A Tarifa Social de Água e Esgoto e a Lei 14.898/24: Avanços e Desafios para a Garantia de Direitos Humanos

Por João Batista Costa – Consultor Jurídico da UVESP

 

A Lei 14.898/2024 representa um marco importante na luta pela universalização do acesso aos serviços de água e esgoto, ao instituir diretrizes nacionais para a tarifa social. De acordo com a nova legislação, famílias de baixa renda inscritas no Cadastro Único (CadÚnico) ou beneficiárias do Benefício de Prestação Continuada (BPC) têm direito a pagar, no máximo, 50% da tarifa residencial comum. Essa iniciativa contempla mais de 29 milhões de famílias brasileiras, o equivalente a um terço da população, segundo dados apresentados pelo deputado Joseildo Ramos.

A Importância da Lei para os Direitos Humanos

 O acesso à água potável e ao saneamento básico é reconhecido como um direito humano essencial pela Resolução 64/292 da Assembleia Geral das Nações Unidas, de 2010. A Lei 14.898/2024 reflete esse compromisso ao garantir que famílias em situação de vulnerabilidade não sejam excluídas de serviços essenciais por incapacidade de pagamento.

A Constituição Federal, em seu artigo 6º, inclui o saneamento básico entre os direitos sociais fundamentais, reforçando que o Estado tem o dever de implementar políticas públicas que assegurem dignidade às populações em situação de risco. Além disso, o artigo 3º da Lei 11.445/2007, que estabelece as diretrizes nacionais para o saneamento básico, já previa a possibilidade de tarifas sociais como forma de assegurar a equidade no acesso a esses serviços. A nova legislação complementa esse arcabouço normativo ao fixar critérios e parâmetros claros para a aplicação desse benefício.

Desafios para a Efetividade da Lei 14.898/24

 Embora a Lei 14.898/2024 represente um avanço significativo, sua plena implementação depende de regulamentação e articulação entre diferentes esferas de governo e sociedade. Entre os principais desafios, destacam-se:

1.    Definição de Competências

É imprescindível que a regulamentação da lei estabeleça as competências de cada ente federativo, garantindo a uniformidade na aplicação da tarifa social. Conforme o artigo 23 da Constituição, o

saneamento básico é uma competência comum entre União, Estados e Municípios, exigindo esforços conjuntos para evitar sobreposição de funções ou lacunas na execução.

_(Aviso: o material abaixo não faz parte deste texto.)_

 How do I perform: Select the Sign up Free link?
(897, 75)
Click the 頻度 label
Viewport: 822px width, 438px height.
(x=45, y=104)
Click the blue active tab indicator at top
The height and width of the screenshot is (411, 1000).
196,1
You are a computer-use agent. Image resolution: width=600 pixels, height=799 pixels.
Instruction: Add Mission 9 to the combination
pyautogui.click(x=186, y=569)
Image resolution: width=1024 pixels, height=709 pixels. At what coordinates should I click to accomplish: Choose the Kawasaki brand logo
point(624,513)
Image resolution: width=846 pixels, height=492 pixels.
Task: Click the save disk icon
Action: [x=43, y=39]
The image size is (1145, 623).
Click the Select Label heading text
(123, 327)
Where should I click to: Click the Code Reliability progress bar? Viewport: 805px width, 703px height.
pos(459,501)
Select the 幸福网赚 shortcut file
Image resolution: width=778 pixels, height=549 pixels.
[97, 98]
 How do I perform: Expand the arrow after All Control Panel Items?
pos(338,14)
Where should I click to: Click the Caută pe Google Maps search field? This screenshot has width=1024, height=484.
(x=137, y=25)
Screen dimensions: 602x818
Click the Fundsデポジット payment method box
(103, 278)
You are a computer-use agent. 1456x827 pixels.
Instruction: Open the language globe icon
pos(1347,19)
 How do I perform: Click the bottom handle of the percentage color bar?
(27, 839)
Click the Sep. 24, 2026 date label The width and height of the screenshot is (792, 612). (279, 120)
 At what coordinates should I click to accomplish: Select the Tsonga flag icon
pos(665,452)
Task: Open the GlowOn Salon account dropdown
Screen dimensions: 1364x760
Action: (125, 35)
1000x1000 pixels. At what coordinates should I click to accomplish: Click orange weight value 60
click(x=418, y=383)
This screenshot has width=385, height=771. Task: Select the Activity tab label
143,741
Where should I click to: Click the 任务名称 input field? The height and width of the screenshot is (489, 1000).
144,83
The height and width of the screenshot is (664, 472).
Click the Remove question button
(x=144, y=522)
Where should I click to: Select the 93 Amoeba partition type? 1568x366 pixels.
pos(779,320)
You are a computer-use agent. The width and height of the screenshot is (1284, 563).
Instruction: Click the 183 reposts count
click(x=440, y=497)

2.    Articulação Interministerial e Controle Social

A implementação eficaz da tarifa social requer uma forte articulação entre ministérios, como o de Desenvolvimento Social, o de Cidades e o de Meio Ambiente, além de conselhos nacionais e movimentos sociais. Esses atores são essenciais para assegurar o acompanhamento das políticas públicas e promover o controle social, como preconizado pelo artigo 9º da Lei 11.445/2007.

3.    Identificação dos Beneficiários

A base para concessão do benefício é o Cadastro Único e o BPC, mas é necessário investir em estratégias para identificar e cadastrar famílias que ainda se encontram fora desses programas, especialmente em áreas de difícil acesso.

4.    Financiamento e Sustentabilidade Econômica

A sustentabilidade econômica das empresas prestadoras de serviço é um ponto sensível. O artigo 29 da Lei 11.445/2007 estabelece que as tarifas devem assegurar o equilíbrio econômico-financeiro dos contratos, o que exige a criação de mecanismos de compensação para as perdas de receita das concessionárias em função da tarifa social.

Estratégias para a Implementação Efetiva

 Normatização Local: Municípios e estados devem adequar sua legislação às diretrizes da Lei 14.898/2024, criando normas específicas para regulamentar o benefício e detalhar os procedimentos administrativos necessários.

  • Capacitação e Monitoramento: Conselhos municipais e estaduais de saneamento básico devem ser capacitados para acompanhar a implementação da tarifa social, garantindo que os objetivos da lei sejam alcançados.
  • Transparência e Participação: A criação de mecanismos de transparência e participação popular é fundamental para assegurar a eficácia da lei e evitar desvios ou exclusões indevidas.

Conclusão

 A Lei 14.898/2024 é um avanço significativo no combate às desigualdades sociais e na promoção do direito ao saneamento básico. Contudo, sua efetividade depende de regulamentação robusta, articulação entre os diversos atores envolvidos e fortalecimento dos mecanismos de controle social.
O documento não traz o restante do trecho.